Stored data entries
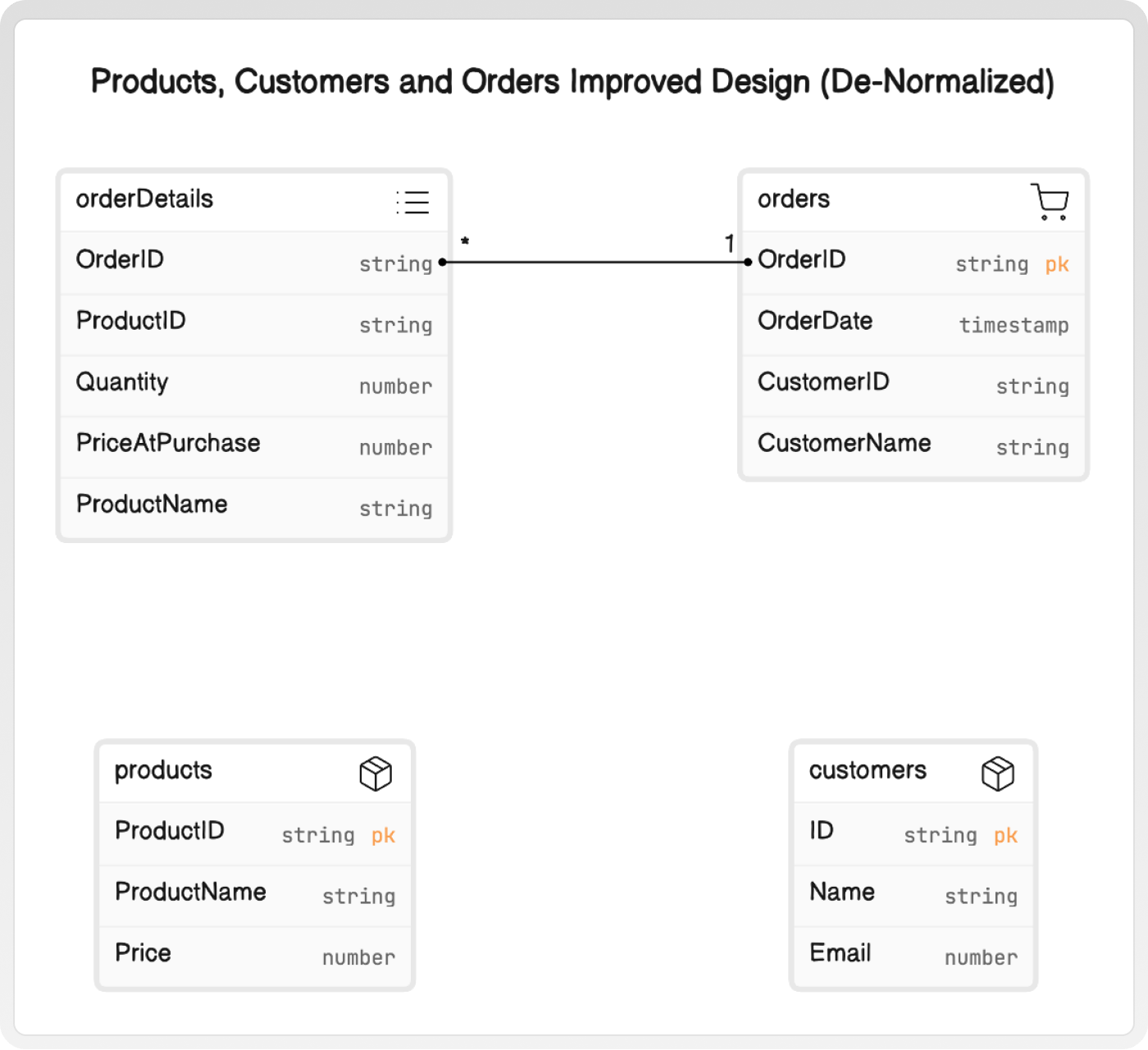
Task: Click the box icon on customers table
Action: (998, 774)
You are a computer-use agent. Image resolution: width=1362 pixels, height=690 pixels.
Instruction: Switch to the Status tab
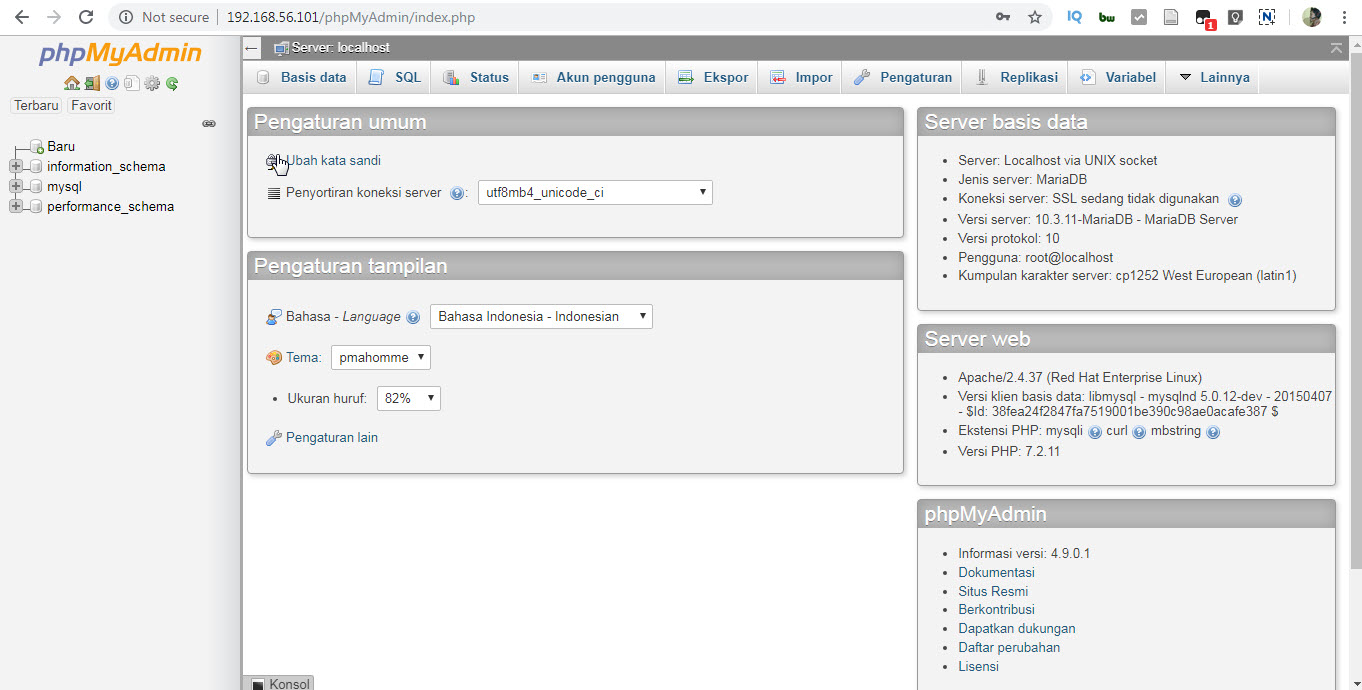point(474,77)
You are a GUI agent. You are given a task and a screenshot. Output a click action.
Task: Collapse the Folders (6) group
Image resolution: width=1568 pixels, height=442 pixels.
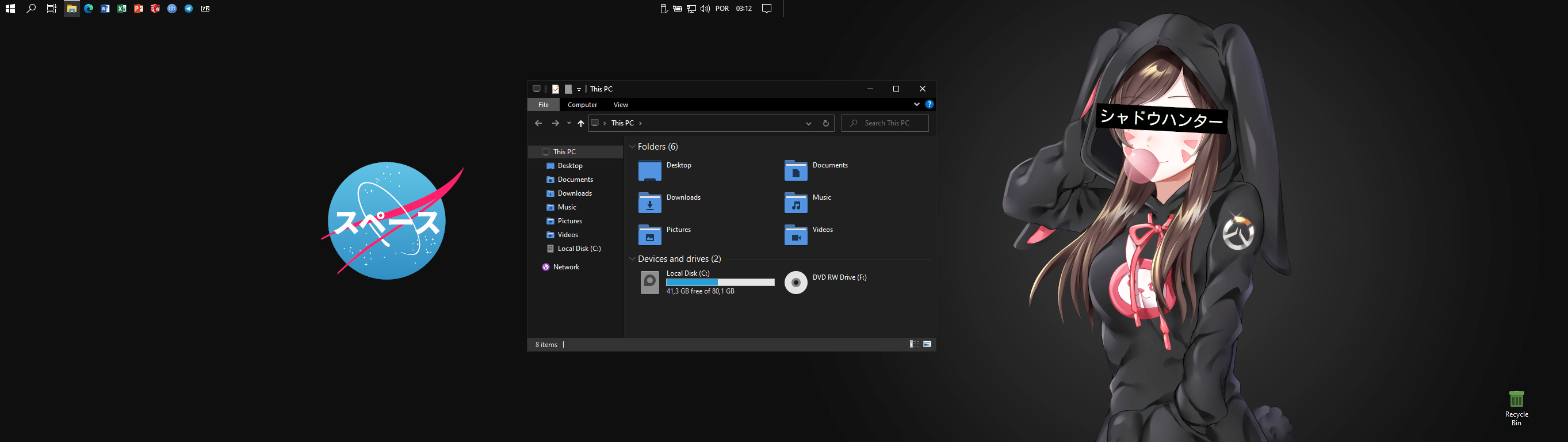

# [ABOUT THIS EXERCISE]
Filter the records above for the string "pixels" and copy each matching line.

# [THE COMPLETED TASK]
You are a computer-use agent. Image resolution: width=1362 pixels, height=690 pixels.
Image resolution: width=1568 pixels, height=442 pixels.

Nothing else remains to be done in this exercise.